Commençons par nous pencher sur la méthode de mesure de référence. Elle demande de :

  • Peser avec précision une nacelle non humide (on utilise des nacelles en quartz, ou mieux, en platine).
  • Placer entre 3 et 5g de farine dans la nacelle.
  • Peser précisément nacelle + farine.
  • Les placer dans un four à plus de 550°C (parfois 900°C) soit à temps fixe, soit jusqu’à ce que le poids devienne constant (cela peut prendre plusieurs heures)
  • Peser nacelle + résidus
  • La différence entre la masse nacelle + résidus et la masse de la nacelle, rapportée à la masse de farine initiale correspond au taux de cendre.

Cette méthode par incinération est reconnue internationalement (avec de petites variantes) mais elle demeure longue et assez contraignantes. Il y a donc une forte demande des producteurs et utilisateurs de farines pour avoir accès a des méthodes de détermination du taux de cendre qui soient simples, rapides et précises.

          

Et lorsque l’on associe simplicité, rapidité et précision, la méthode par spectrométrie en proche infrarouge (SPIR) apparaît comme une alternative de choix.
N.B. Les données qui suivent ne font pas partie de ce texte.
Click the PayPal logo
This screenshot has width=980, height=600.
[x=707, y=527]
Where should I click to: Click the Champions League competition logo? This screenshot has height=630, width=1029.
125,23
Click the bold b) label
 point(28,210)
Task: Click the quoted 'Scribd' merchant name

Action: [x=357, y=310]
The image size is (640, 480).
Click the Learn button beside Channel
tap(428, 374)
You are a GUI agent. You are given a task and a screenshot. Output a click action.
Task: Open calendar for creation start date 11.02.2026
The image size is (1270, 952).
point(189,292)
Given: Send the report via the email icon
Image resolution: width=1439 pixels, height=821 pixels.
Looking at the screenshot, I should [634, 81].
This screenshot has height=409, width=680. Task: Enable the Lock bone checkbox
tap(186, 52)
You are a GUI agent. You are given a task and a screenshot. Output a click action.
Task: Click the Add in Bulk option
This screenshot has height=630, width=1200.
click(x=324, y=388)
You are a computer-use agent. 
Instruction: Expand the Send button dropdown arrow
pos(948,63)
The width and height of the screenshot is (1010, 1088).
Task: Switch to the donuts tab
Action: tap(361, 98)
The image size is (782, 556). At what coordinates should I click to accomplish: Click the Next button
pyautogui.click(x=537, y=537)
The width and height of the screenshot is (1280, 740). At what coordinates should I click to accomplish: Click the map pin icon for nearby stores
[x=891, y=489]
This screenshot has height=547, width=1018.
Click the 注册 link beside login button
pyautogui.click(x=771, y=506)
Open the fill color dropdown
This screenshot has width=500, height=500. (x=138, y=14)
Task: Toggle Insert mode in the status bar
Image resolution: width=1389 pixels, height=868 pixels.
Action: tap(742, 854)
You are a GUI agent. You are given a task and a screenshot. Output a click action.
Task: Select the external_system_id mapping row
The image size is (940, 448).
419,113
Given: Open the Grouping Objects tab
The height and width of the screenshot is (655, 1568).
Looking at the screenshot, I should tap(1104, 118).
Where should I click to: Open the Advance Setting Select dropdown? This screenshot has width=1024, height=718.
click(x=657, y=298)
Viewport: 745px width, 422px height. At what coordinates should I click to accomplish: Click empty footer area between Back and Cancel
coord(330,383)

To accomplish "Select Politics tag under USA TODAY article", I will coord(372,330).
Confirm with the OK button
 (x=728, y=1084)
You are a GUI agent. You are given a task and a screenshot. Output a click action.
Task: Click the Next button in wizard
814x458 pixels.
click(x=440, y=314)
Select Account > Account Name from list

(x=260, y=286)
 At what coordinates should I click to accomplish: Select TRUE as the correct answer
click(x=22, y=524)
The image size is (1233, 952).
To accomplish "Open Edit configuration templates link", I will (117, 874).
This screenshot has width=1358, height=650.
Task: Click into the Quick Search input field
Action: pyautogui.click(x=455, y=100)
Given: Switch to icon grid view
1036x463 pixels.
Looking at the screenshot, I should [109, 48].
À ce stade, il est toutefois important de bien noter que les matières minérales constitutives des cendres n’ont pas de liaisons moléculaires répondant à la mesure proche infrarouge classique. Du coup, elles sont inertes aux longueurs d’ondes de la lumière utilisées en SPIR, ce qui rend leur mesure rapide physiquement impossible. Heureusement pour les meuniers, là ou il y a plus de cendres, il y a aussi plus de composés constitutifs des tissus du son tels que la cellulose. Cette dernière étant organique, elle absorbera des longueurs d’onde spécifiques en SPIR.

Mais soyons très clairs : on ne mesure pas les cendres en spectrométrie proche infrarouge. On mesure un (ou des) composé(s) organique(s) qui sont corrélés avec la présence de cendres. La mesure SPIR est une mesure indirecte par nature, dans le cas des cendres, elle est doublement indirecte.

Le challenge est d’autant plus ardu que la méthode de référence par incinération n’est pas des plus simples et qu’elle demande une grande précision d’exécution afin d’obtenir des résultats répétables. Et ceci impacte directement sur la qualité des modèles de prédiction.

En conséquence, espérer obtenir en proche infrarouge des résultats plus précis qu’en méthode de référence est une utopie. Dans les conditions décrites et lorsque l’on comprend réellement ce qu’est la « mesure » des cendres par SPIR, obtenir une justesse de mesure équivalente ou très légèrement supérieure à celle de la méthode de référence se révèle déjà être un tour de force. Demander des performances supérieures à la méthode de référence suppose une méconnaissance des fondamentaux de la mesure. Le pire est que de tels résultats peuvent parfois être obtenus sur des gammes d’échantillons particuliers, mais cela ne tient pas la distance. Soyons raisonnables, obtenir par SPIR des résultats équivalents à la méthode de référence est déjà extraordinaire.

Il est intéressant de voir que les tendances actuelles vont vers la consommation de produits de plus en plus riches en son. De nombreuses études ayant démontré que la consommation de produits trop raffinés (de farines trop blanches) n’était pas forcément bonne pour la santé. Il nous faut consommer plus de fibres, et le son est une très bonne source de fibres. Du coup, là où on essayait d’éviter la présence de son et où l’on valorisait la pureté des farines, il semble que la tendance soit à préférer désormais des farines plus riches en cendres…l’histoire est un éternel recommencement.